## PROBLEM REQUIREMENTS
Everything from the line containing "Task: Go to the SHOP tab" to the last line of the data below should be copied word for word, and nothing else.
======
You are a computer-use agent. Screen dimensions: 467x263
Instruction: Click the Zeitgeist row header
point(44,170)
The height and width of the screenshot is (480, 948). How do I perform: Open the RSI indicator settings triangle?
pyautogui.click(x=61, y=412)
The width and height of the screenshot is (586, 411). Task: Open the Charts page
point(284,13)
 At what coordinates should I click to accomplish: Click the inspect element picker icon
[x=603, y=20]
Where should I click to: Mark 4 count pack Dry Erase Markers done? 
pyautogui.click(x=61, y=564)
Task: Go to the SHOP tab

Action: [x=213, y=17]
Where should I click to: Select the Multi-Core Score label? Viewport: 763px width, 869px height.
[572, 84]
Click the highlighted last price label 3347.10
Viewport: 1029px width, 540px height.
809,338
======
## COMPLETED TASK
Task: Go to the SHOP tab

Action: [x=213, y=17]
Where should I click to: Select the Multi-Core Score label? Viewport: 763px width, 869px height.
[572, 84]
Click the highlighted last price label 3347.10
Viewport: 1029px width, 540px height.
809,338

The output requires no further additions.